Au Nigeria, la nouvelle loi pétrolière attise les tensions dans le delta du Niger

Pollution, pauvreté, abandon. Il faudra plus qu’une loi pour panser les trois grandes plaies du delta du Niger. Promulgué mi-août, le texte censé réguler le secteur pétrolier au Nigeria et mieux répartir les richesses tirées de l’or noir dans le premier pays producteur d’Afrique a déçu les communautés locales.

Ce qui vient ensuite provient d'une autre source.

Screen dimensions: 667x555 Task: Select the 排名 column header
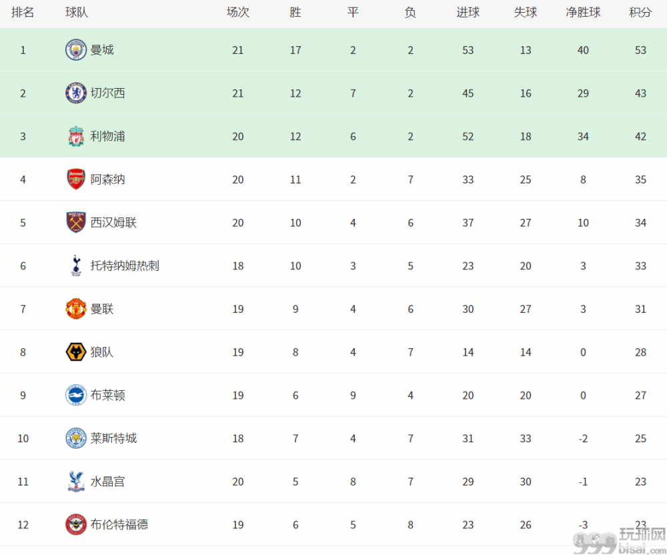[x=23, y=12]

De nombreux habitants ont perdu leurs moyens de subsistance agricoles et halieutiques en raison des contaminations successives dues aux fuites de pétrole. Ils exigeaient que les compagnies pétrolières leur versent 10 % de leurs coûts d’exploitation au titre de « compensation équitable ». Mais seuls 3 % seront finalement réservés aux communautés locales, selon la loi.

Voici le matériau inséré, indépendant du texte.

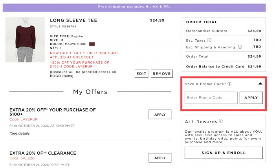The width and height of the screenshot is (275, 168).
Task: Open the promo code help info icon
Action: [229, 84]
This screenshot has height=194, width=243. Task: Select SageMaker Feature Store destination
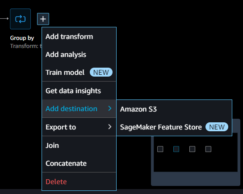[174, 127]
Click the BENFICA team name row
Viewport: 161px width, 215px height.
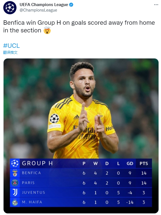[x=81, y=173]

« Comment 3 % peuvent nettoyer les fuites, fournir de l’eau potable, des routes, des hôpitaux et des emplois dans les communautés pétrolières ? », s’indigne Nwale Nchimaonwi, l’un des responsables du Mouvement pour la survie du peuple ogoni (Mosop), devant sa maison à Ejamah-Ebubu.

Le delta du Niger est depuis des années le théâtre de graves troubles, avec des groupes armés qui percent les oléoducs pour piller du brut, provoquant des désastres écologiques, et multiplient les enlèvements contre rançons. La production du Nigeria, membre du cartel de l’Opep, avait considérablement diminué jusqu’à une amnistie en 2009, qui a permis de rétablir un semblant de calme.

Attaques sur les installations pétrolières

Mais les tensions ont refait surface en 2016 avec de nouvelles attaques sur les installations pétrolières, alors que les communautés locales, intentaient des procès aux compagnies pétrolières étrangères pour être dédommagées.

La communauté ogoni d’Ebubu a récemment obtenu de Shell une compensation de 111 millions de dollars (quelque 93 millions d’euros) pour un déversement survenu en 1970, qui a pollué plus de 225 hectares de terres agricoles et d’eaux poissonneuses. La compagnie, qui nie toute responsabilité, affirme que les fuites ont eu lieu pendant la guerre civile de 1967-1970 au Nigeria.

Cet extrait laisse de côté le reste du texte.